Tuttavia, nonostante lo squilibrio evidente, anche in questo caso l’offerta è adeguata alla domanda, perché la maggior parte dei veicoli elettrici è in circolazione nelle regioni in cui c’è più presenza di infrastrutture di ricarica. Escludendo il caso del Trentino-Alto Adige, che statisticamente è poco indicativo, dato che ha un alto numero di veicoli elettrici immatricolati dovuto alla presenza in regione delle sedi di molte società di noleggio, al momento le auto elettriche a batteria sono acquistate soprattutto in Lombardia, Lazio, Toscana, Veneto ed Emilia-Romagna. Nel 2023 in queste cinque regioni sono state immatricolate oltre 36.800 mila vetture elettriche, pari al 56% del totale delle auto elettriche vendute nel corso dell’anno. Si tratta sostanzialmente delle stesse regioni in cui c’è più disponibilità di colonnine di ricarica.

In Italia sono in funzione 23 punti di ricarica ogni 100 auto elettriche in circolazione. Si tratta di un’offerta inferiore a quella di Paesi Bassi e Belgio, che ne hanno rispettivamente 35 e 32, ma di molto superiore ai 14 della Francia e ai 10 presenti in Germania e in Regno Unito. Tra l’altro, il numero di colonnine disponibili nel nostro Paese risulta più che adeguato anche rispetto alla lunghezza complessiva della rete stradale. In Italia è disponibile mediamente un punto di ricarica ogni cinque chilometri di strade, mentre nel Regno Unito è un punto ogni 6 chilometri, in Germania uno ogni 7 e in Francia uno ogni 9.

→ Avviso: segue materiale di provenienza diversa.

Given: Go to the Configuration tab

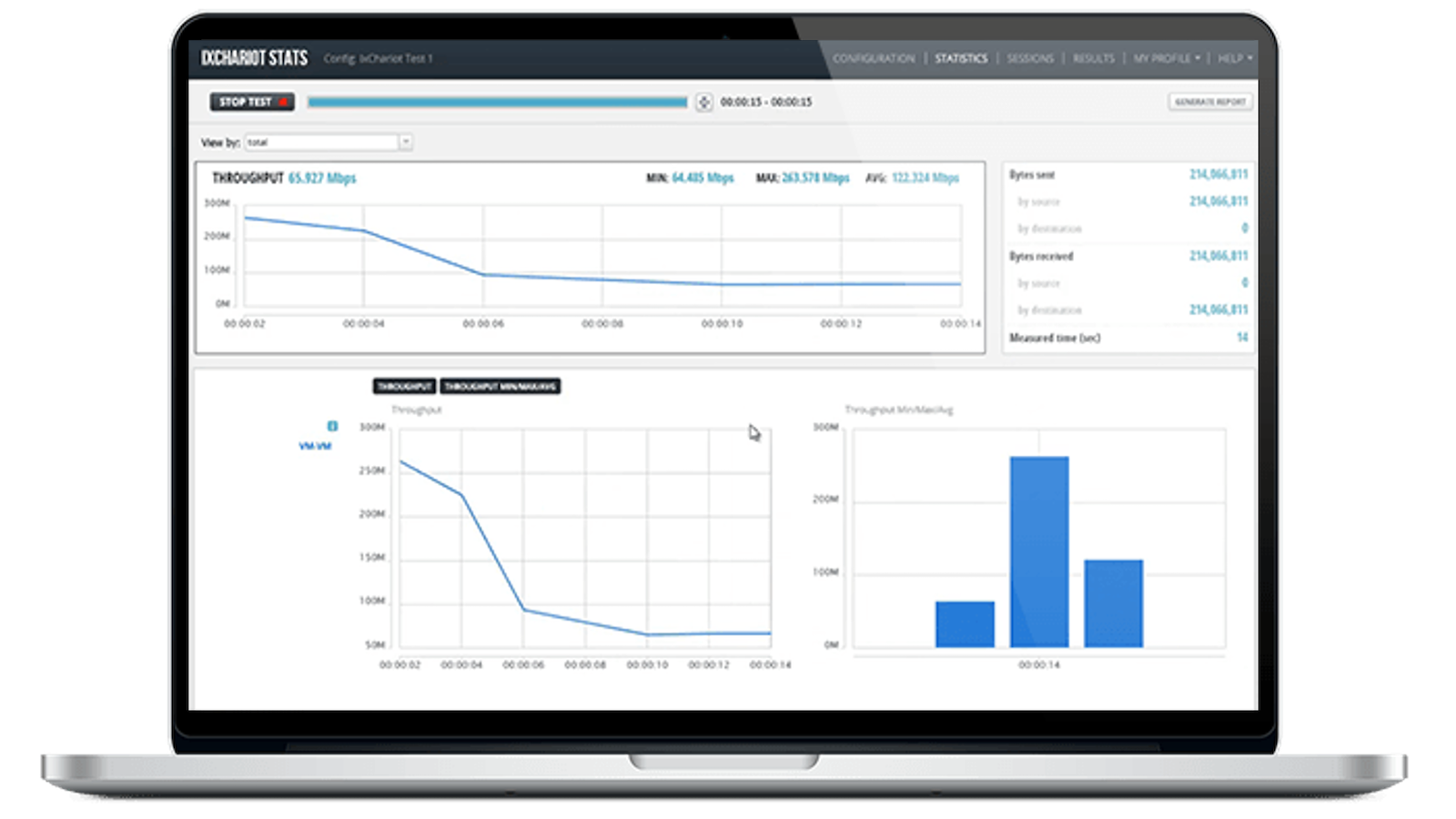Looking at the screenshot, I should click(x=874, y=58).
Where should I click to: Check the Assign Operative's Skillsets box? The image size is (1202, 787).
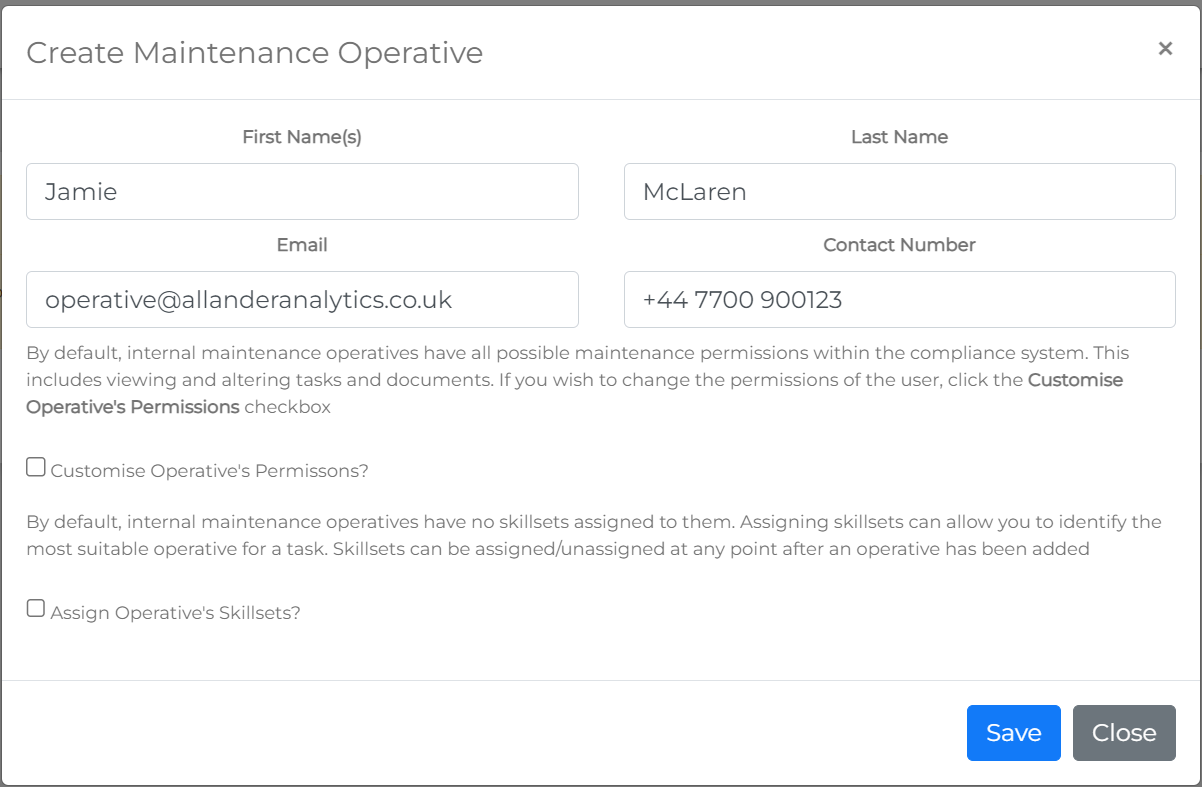pos(35,607)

Ovviamente, il discorso cambia se si guarda ai numeri assoluti. Nel 2023 sono state venute in Italia 66.276 auto elettriche, mentre la Francia è andata vicina a quota 300 mila, il Regno Unito ha superato le 315 mila unità e la Germania le 525 mila. La Francia già a ottobre novembre 2023 aveva superato le 111 mila colonnine disponibili, quindi più del doppio di quelle attuali in Italia, mentre la Germania alla stessa data ne aveva più di 87 mila. Tuttavia, la disponibilità di infrastrutture di ricarica per i veicoli elettrici in Italia è da considerarsi senza dubbio sufficiente all’attuale numero di vetture elettriche in circolazione (oltre 223 mila), che nel 2024 non supera lo 0,6% del totale degli oltre 40,2 milioni di auto che compongono il parco circolante.